São ainda visíveis os sinais dos desacatos que obrigaram à intervenção policial nesta madrugada. Há pneus queimados e estilhaços de vidro pelo chão.

"As pessoas ficaram incrédulas [com a morte de Odair Moniz]", disse à Lusa Gilberto Pinto, presidente da associação de moradores do bairro, chamada A Partilha.

"Isto é uma bola de neve, apoderou-se um sentimento de injustiça", justificou, confirmando que se registaram no bairro "uma série de acontecimentos" que "ninguém conseguia controlar" -- referindo-se aos distúrbios registados durante a noite, que obrigaram à intervenção da polícia e dos bombeiros (motivada por focos de incêndio em caixotes do lixo).

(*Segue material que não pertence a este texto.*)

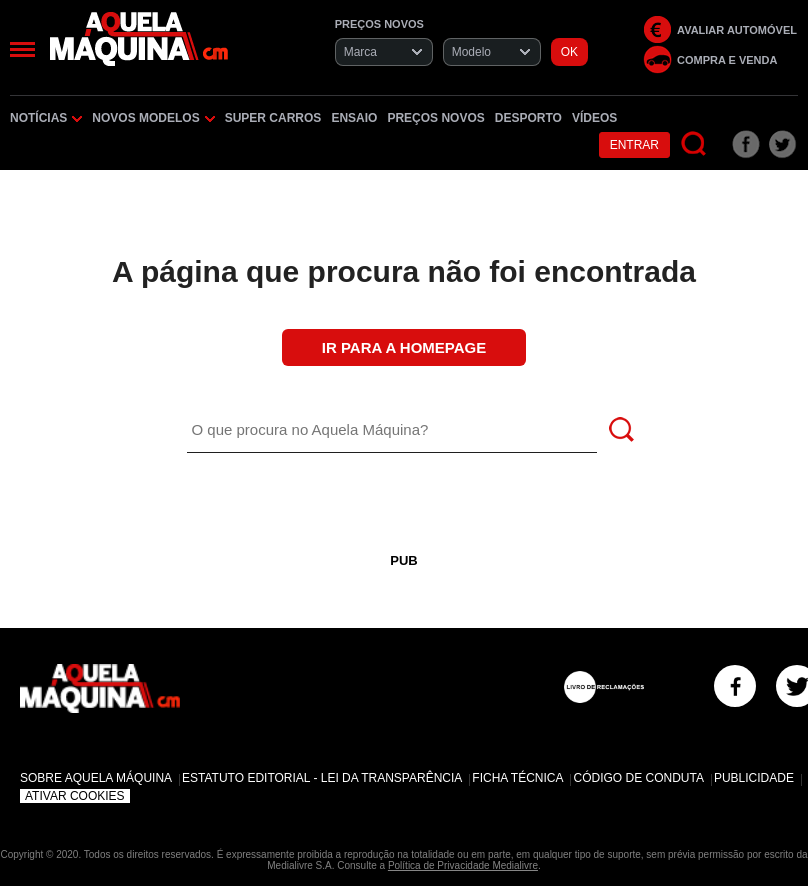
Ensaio (354, 118)
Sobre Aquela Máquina (96, 778)
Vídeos (594, 118)
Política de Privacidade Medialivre (463, 865)
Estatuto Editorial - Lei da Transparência (322, 778)
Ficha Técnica (517, 778)
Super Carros (273, 118)
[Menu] (22, 49)
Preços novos (435, 118)
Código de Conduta (638, 778)
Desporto (528, 118)
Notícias (46, 118)
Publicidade (754, 778)
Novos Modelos (153, 118)
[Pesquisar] (694, 144)
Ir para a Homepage (404, 347)
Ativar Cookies (75, 796)
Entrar (634, 145)
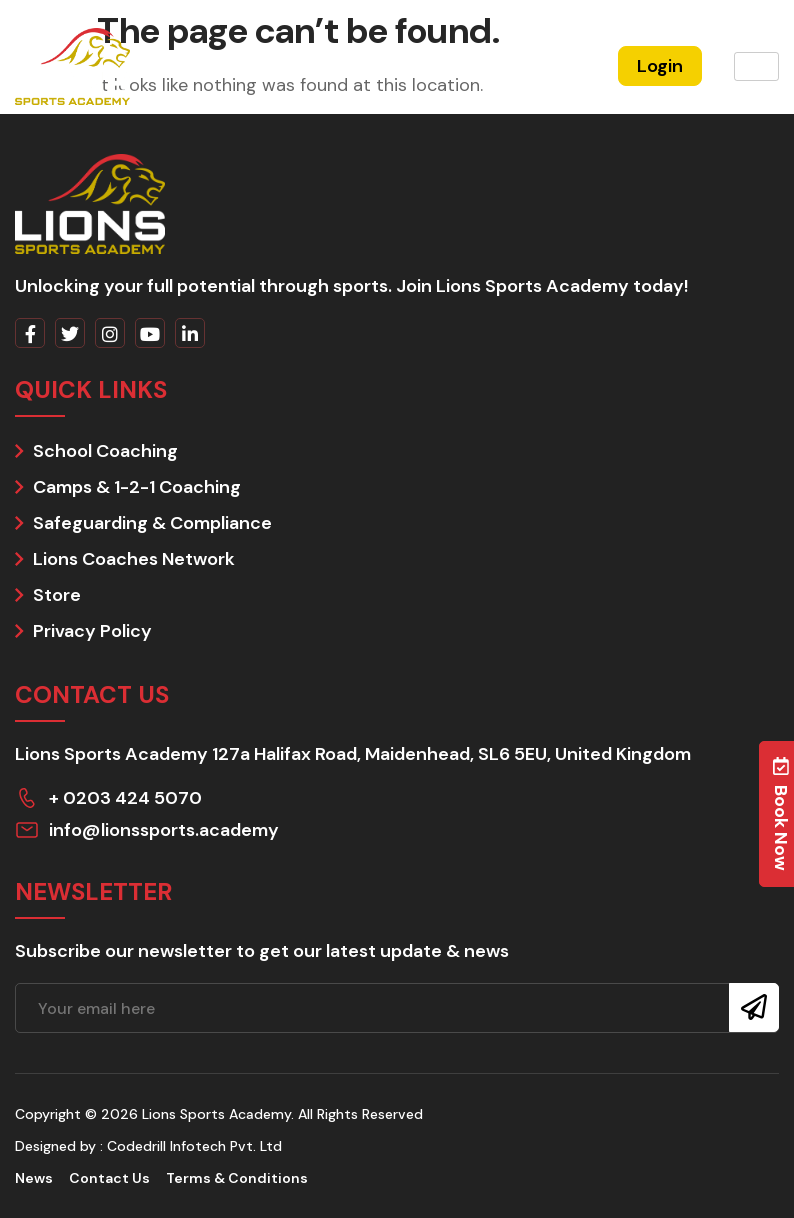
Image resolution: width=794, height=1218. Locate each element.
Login (660, 66)
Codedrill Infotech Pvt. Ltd (194, 1146)
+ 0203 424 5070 (125, 798)
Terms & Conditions (237, 1178)
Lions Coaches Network (134, 559)
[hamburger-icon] (756, 66)
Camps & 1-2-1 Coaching (137, 487)
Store (57, 595)
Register (551, 66)
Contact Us (109, 1178)
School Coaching (105, 451)
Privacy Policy (92, 631)
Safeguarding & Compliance (152, 523)
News (34, 1178)
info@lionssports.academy (164, 830)
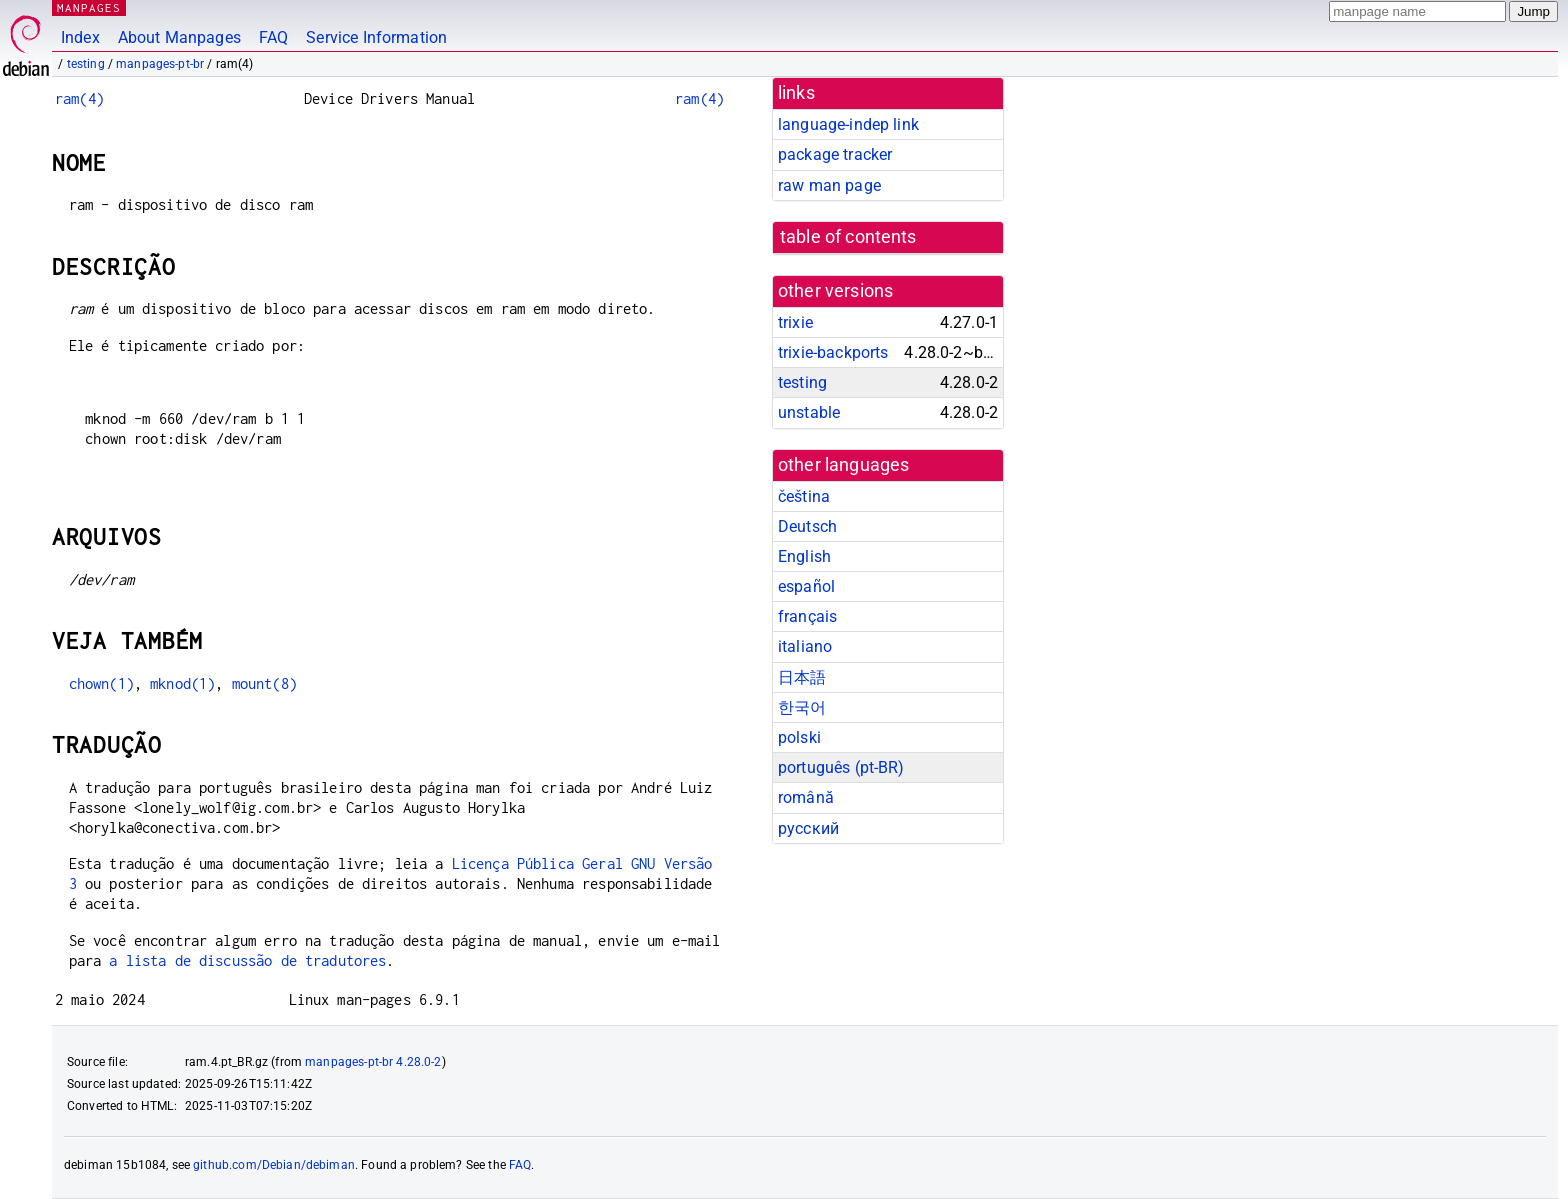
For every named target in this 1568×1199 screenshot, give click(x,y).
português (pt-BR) (841, 767)
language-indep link (848, 124)
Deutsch (807, 526)
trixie (795, 322)
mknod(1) (182, 683)
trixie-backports (833, 352)
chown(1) (101, 683)
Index (80, 37)
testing (86, 64)
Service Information (376, 37)
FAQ (273, 37)
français (807, 616)
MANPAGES (89, 7)
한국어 (802, 707)
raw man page (829, 185)
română (806, 797)
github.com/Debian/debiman (274, 1165)
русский (808, 828)
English (804, 556)
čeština (804, 496)
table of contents (848, 237)
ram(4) (79, 98)
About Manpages (179, 37)
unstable (809, 412)
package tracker (835, 154)
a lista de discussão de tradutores (247, 960)
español (806, 586)
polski (799, 737)
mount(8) (264, 683)
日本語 (802, 677)
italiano (805, 646)
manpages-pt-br (160, 64)
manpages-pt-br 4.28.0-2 (373, 1062)
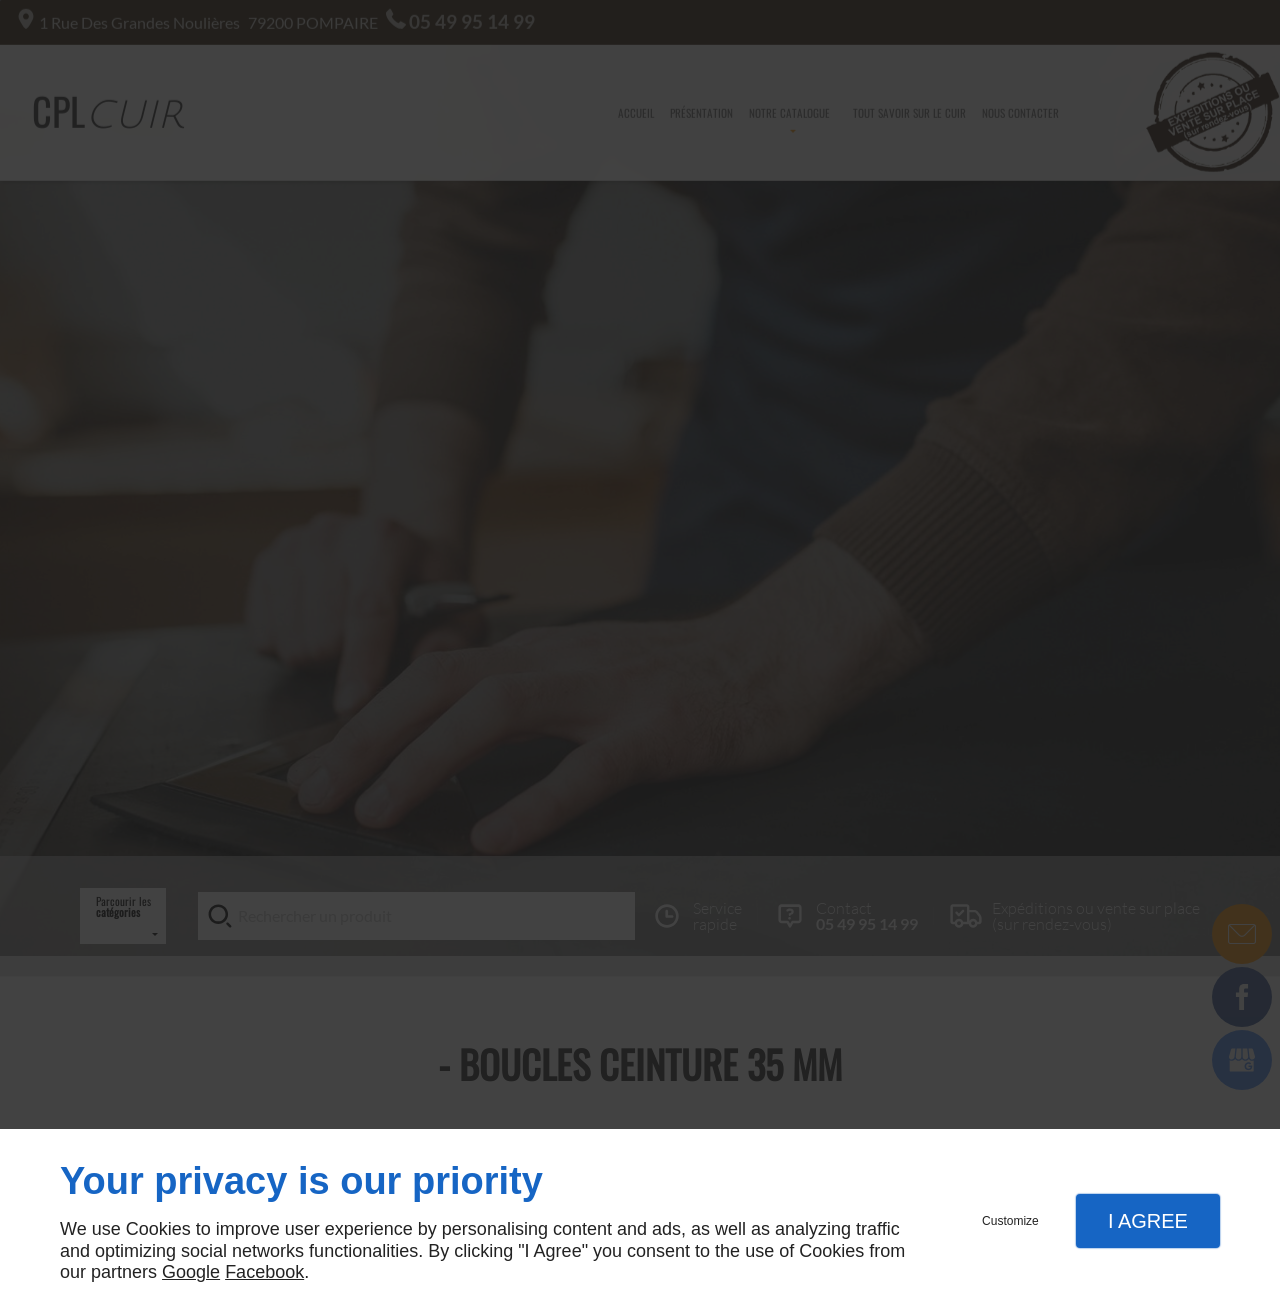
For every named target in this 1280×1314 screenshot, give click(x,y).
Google (191, 1272)
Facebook (264, 1272)
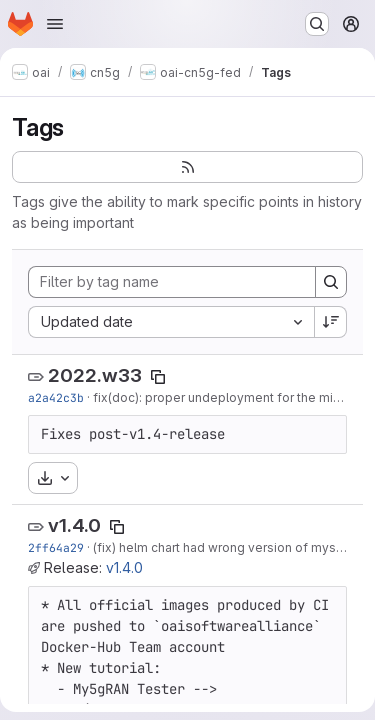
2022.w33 (95, 375)
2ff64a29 (56, 547)
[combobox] (171, 322)
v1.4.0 (74, 525)
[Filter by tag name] (172, 282)
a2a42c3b (56, 397)
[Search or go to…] (317, 24)
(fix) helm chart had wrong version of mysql (220, 547)
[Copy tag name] (158, 377)
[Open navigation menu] (55, 24)
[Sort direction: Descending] (331, 322)
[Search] (331, 282)
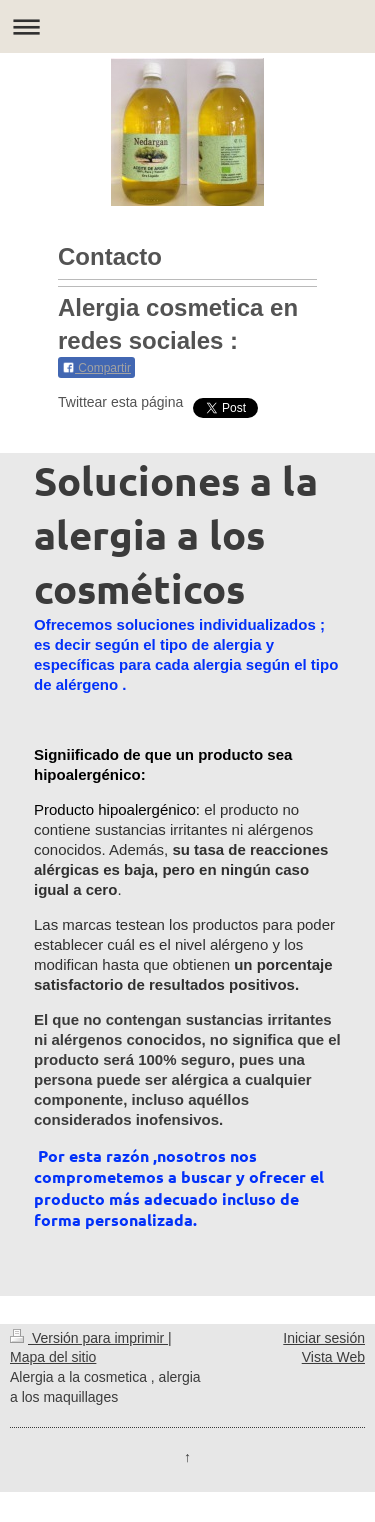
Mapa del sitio (53, 1357)
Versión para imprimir (89, 1338)
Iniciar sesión (324, 1338)
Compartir (96, 368)
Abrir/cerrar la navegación (187, 26)
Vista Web (333, 1357)
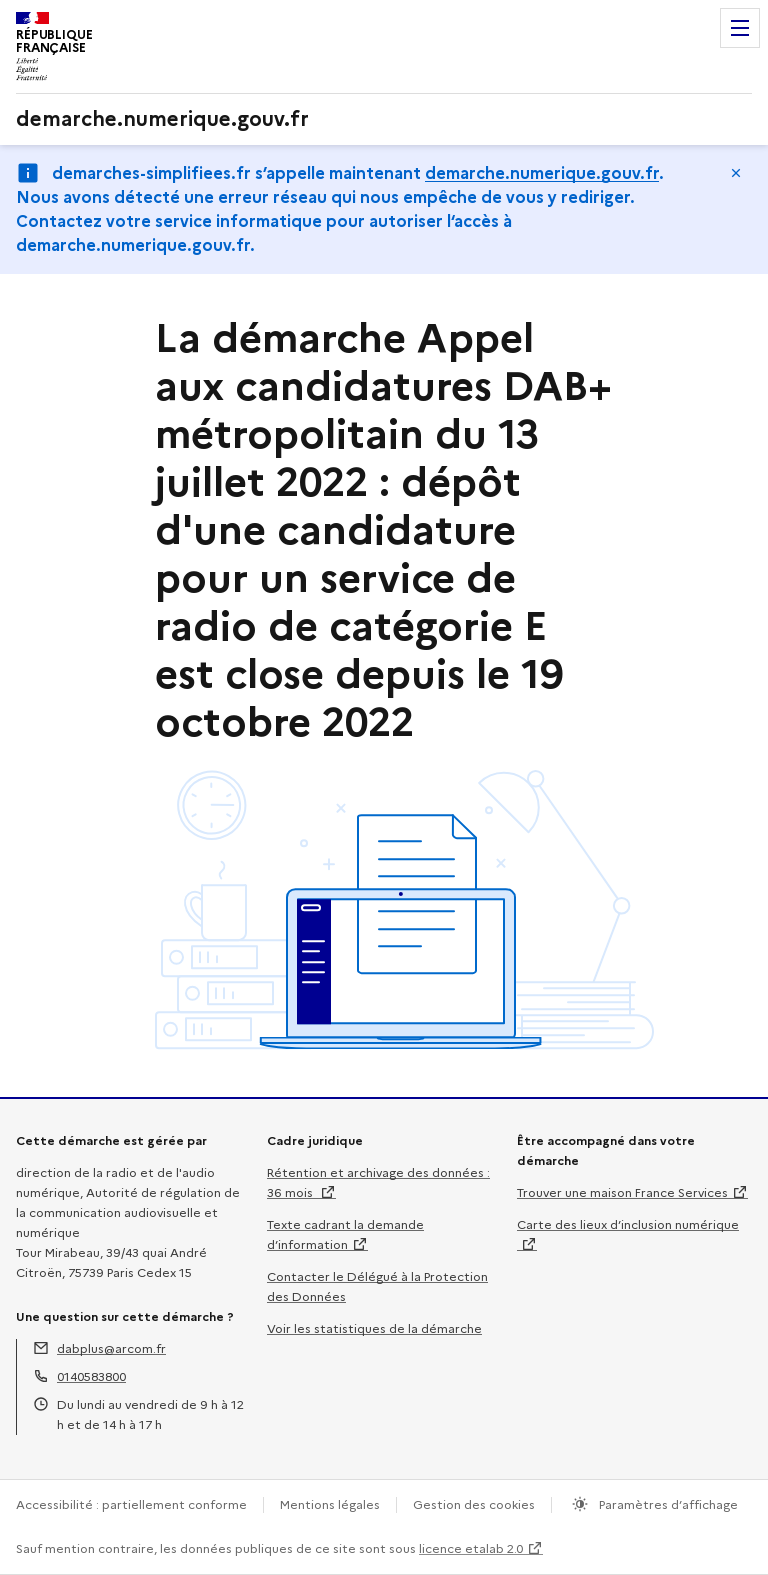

Já nesta tarde, junto ao café da Sónia, bem no centro do bairro, homens houve que não conseguiram controlar as lágrimas, garantindo que morreu "um grande homem" e que os títulos em destaque no televisor não correspondem à "verdade".

Morreu Odair Moniz, afrodescendente de 43 anos, criado no bairro, uns dizem que tinha dois filhos, outros atribuem-lhe três.

Segundo relatos recolhidos no local, trabalhava também como 'chef' de cozinha num estabelecimento fora do bairro e era também voluntário na associação de moradores.

Aliás, segundo contou Edgar Cabral, na noite em que acabaria por ser morto -- na sequência de uma ação policial no bairro vizinho da Cova da Moura, também no concelho da Amadora, no distrito de Lisboa -- tinha acompanhado um idoso a casa.

"Era uma pessoa bondosa, amigo de um amigo", destacou.

A associação de moradores desdobrou-se em declarações às dezenas de órgãos de informação que acorreram ao bairro, para garantir que o que ali se passava esta tarde não era um protesto, nem sequer uma manifestação.

"A população está revoltada, está triste", descreveu Edgar Cabral.

"Não aceitamos a forma como o Odair Moniz foi morto", vincou, contestando o relato da Polícia de Segurança Pública (PSP) "até haver provas".

Segundo a PSP, Odair Moniz pôs-se "em fuga" ao visualizar uma viatura policial, tendo sido baleado por um agente por alegadamente ter "resistido à detenção e tentado agredi-los [polícias envolvidos] com recurso a arma branca".

Baleado por um agente da PSP na madrugada de segunda-feira, acabaria por morrer pouco depois, no Hospital São Francisco Xavier, em Lisboa.

"O Odair Moniz não é assim, não faria isso. É um cidadão comum, paga as suas contas, faz os seus descontos", contrapõe Edgar Cabral.

"O que aconteceu é que o Odair Moniz foi morto e alguém tem de ser responsabilizado", defendeu, saudando que o agente em causa já tenha sido constituído arguido.

Justiça foi o apelo dito e repetido, em português e em crioulo. "Que nada seja encoberto e tudo seja claro", apela Edgar.

"Não queremos que seja, mais uma vez, uma morte em vão. Queremos confiar no trabalho da polícia. Confiamos na Polícia Judiciária para resolver este caso", realçou.

Edgar não confunde a ação de um indivíduo com a PSP no seu todo, mas insiste que o agente em causa "tem de ser responsabilizado" pelo ato praticado e para que "não possa fazer mal a mais ninguém".

Acontece que, para já, o bairro vê um ato "sem consequências", o que instala "uma sensação de medo", descreve.

Gilberto Pinto retrata o Zambujal como "um bairro multicultural", com "ambiente bom", onde as "para cima de seis mil pessoas" que ali vivem "relacionam-se todas".

A caminho da porta do apartamento onde morava Odair Moniz, a comunidade entoou junta: "'Dá', agora e sempre na nossa vida."